The York County School Board on Jan. 28 approved the superintendent's FY2027 Capital Improvement Program, added a $350,000 comprehensive facilities and capacity study to the CIP, and approved a resolution supporting the county's $13,645,000 bond borrowing for school projects.
The York County School Board approved December 2025 claims and payments including instructional, technology, operations and CIP vendors, and approved a resolution authorizing large procurements; one board member voted no on the financial matters and raised concerns about funding 1:1 student devices and screen time.
York County's CFO presented FY26-FY27 budget outlook: ADM projections drop by 33 students for FY26 and 18 for FY27, lottery funding shifts some programs, and a governor-proposed employee bonus would require roughly $700,000 in local matching funds, creating uncertainty for local budget planning.
At its Jan. 12 organizational meeting the York County School Board elected Mister Pajevic chair and Mister Richardson vice chair, approved Resolution 26-01 setting the 2026 organizational calendar and committee assignments, and voted to enter closed session to consider personnel matters.
Officials reported 64 family-engagement events and more than 20,000 attendees so far this year; the board also discussed Grafton High School turf after Newport News Water Works's verbal denial and vendor offers to share the cost of an environmental/runoff study estimated at up to $30,000.

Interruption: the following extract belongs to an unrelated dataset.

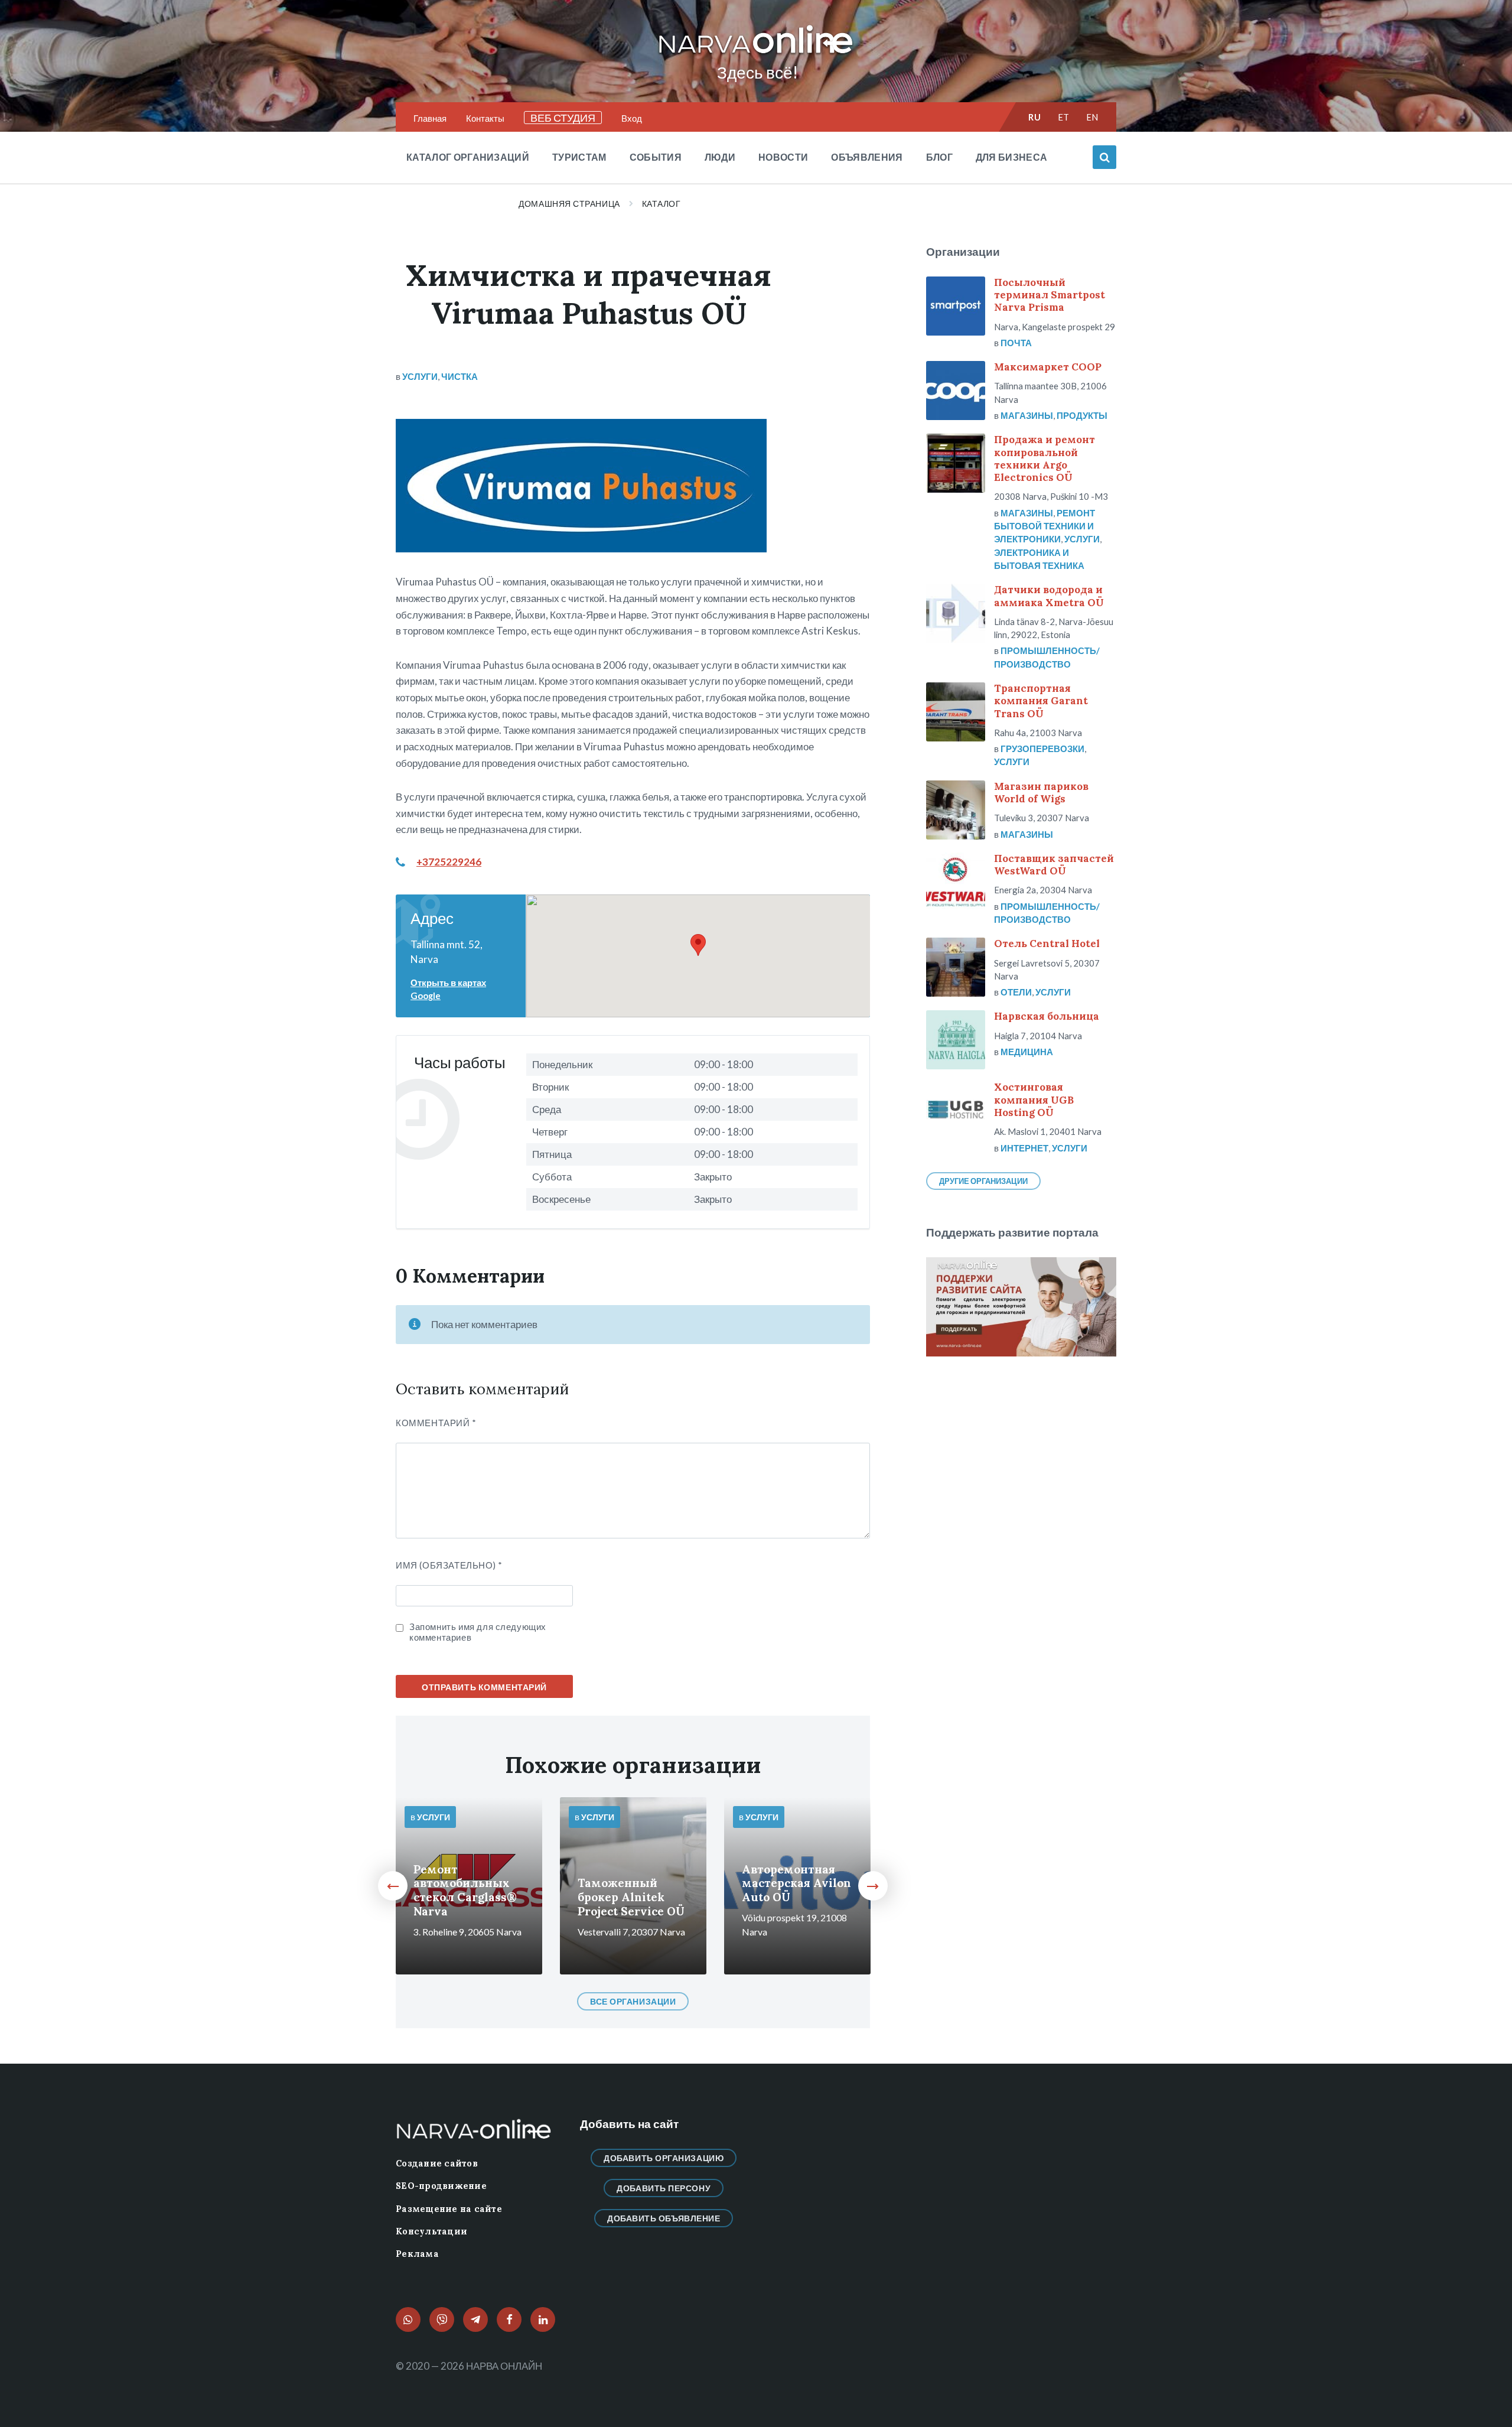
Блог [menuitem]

Chief academic officer Dr. Candy Skinner reported PSAT/NMSQT and SAT outcomes: PSAT 8/9 showed 68% of students met the ERW benchmark and 48% met the math benchmark; NMSQT and SAT results also improved year-over-year. The division plans to increase advanced middle-school math enrollment and expand supports.
CFO Bill Bowen reviewed the FY27 budget calendar, state revenue signals and local fund balances, noted a recommended 2% VRS rate decrease (potential $1.5M benefit if approved), and cautioned about proposed federal cuts that could remove Title II/III funding (approx. $278,000 impact). He said the revenue stabilization fund is about $10.5M and will absorb some transfers to support CIP cash needs.
Division staff reported fall VALS screening showed increases in low-risk students and declines in high-risk students across K-2; the expanded K-8 VALS program includes diagnostic assessments for selected grades 4-8 students and state-mandated student reading plans for high-risk learners.
Auditors from Brown, Edwards and Company issued an unmodified opinion on York County School Division's FY25 basic financial statements and state compliance reports. A new GASB 101 accounting standard increased beginning net position liabilities by about $17 million, a standards-driven restatement not a contribution shortfall.
Staff presented a quadrennial review of Policy J (students), restating 33 policies, proposing 14 revisions and introducing two new model policies (JACA: physical examinations; JACB: immunizations). Director of Student Services Dr. Butler moved to bring the package back to the next business meeting for formal action.